Please duplicate the items from the line with "1494x812 pixels. At" up to and including the line with "pos(906,604)", leaving the pictures out of your answer.

● Data provided
-- Begin --

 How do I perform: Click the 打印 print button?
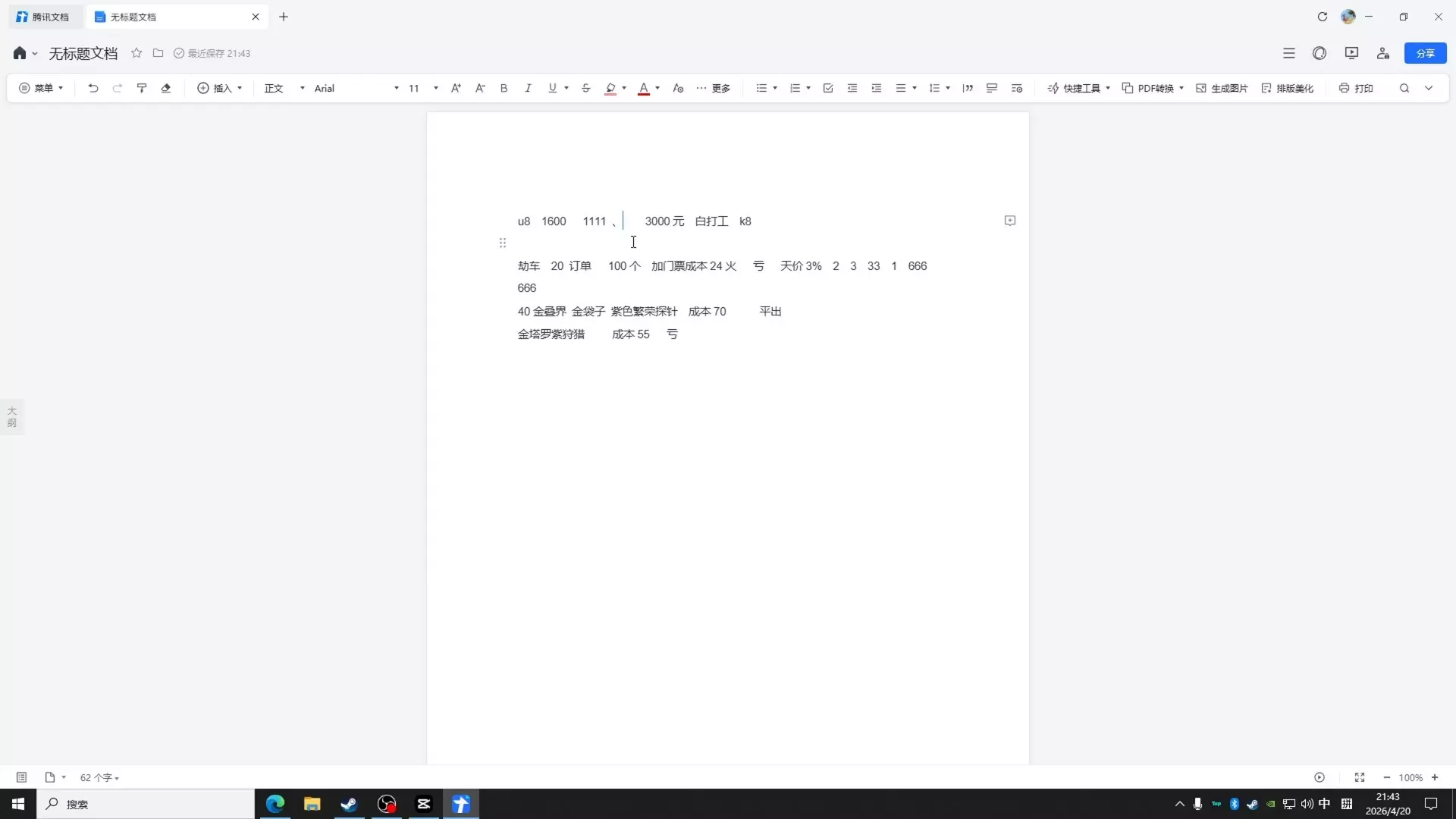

-- End --
-- Begin --

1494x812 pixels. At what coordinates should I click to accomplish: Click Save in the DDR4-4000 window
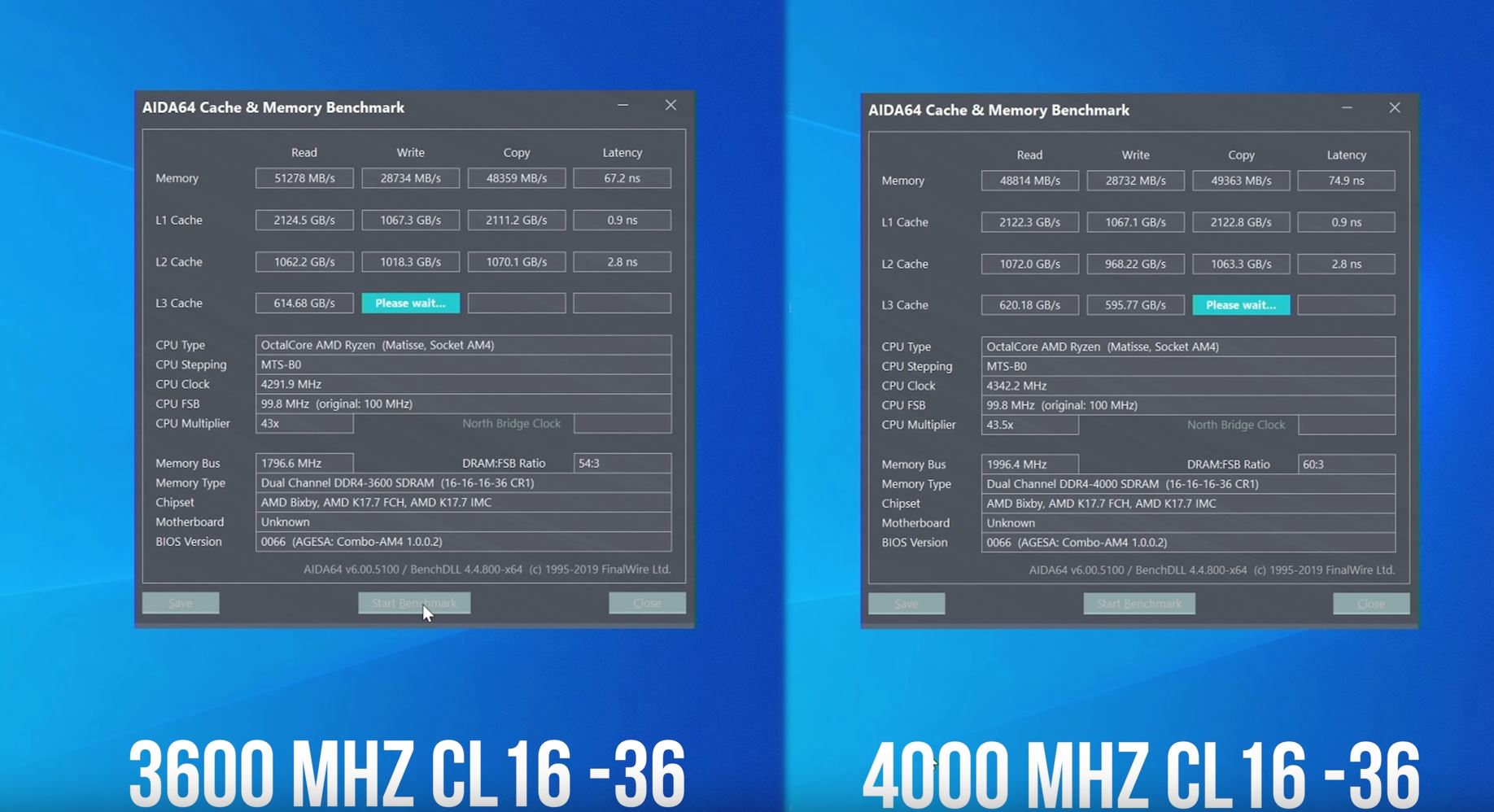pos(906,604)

-- End --
-- Begin --

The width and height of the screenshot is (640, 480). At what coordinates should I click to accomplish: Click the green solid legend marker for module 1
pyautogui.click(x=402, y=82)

-- End --

● Exercise answer
1494x812 pixels. At what coordinates should I click to accomplish: Click Save in the DDR4-4000 window
pos(906,604)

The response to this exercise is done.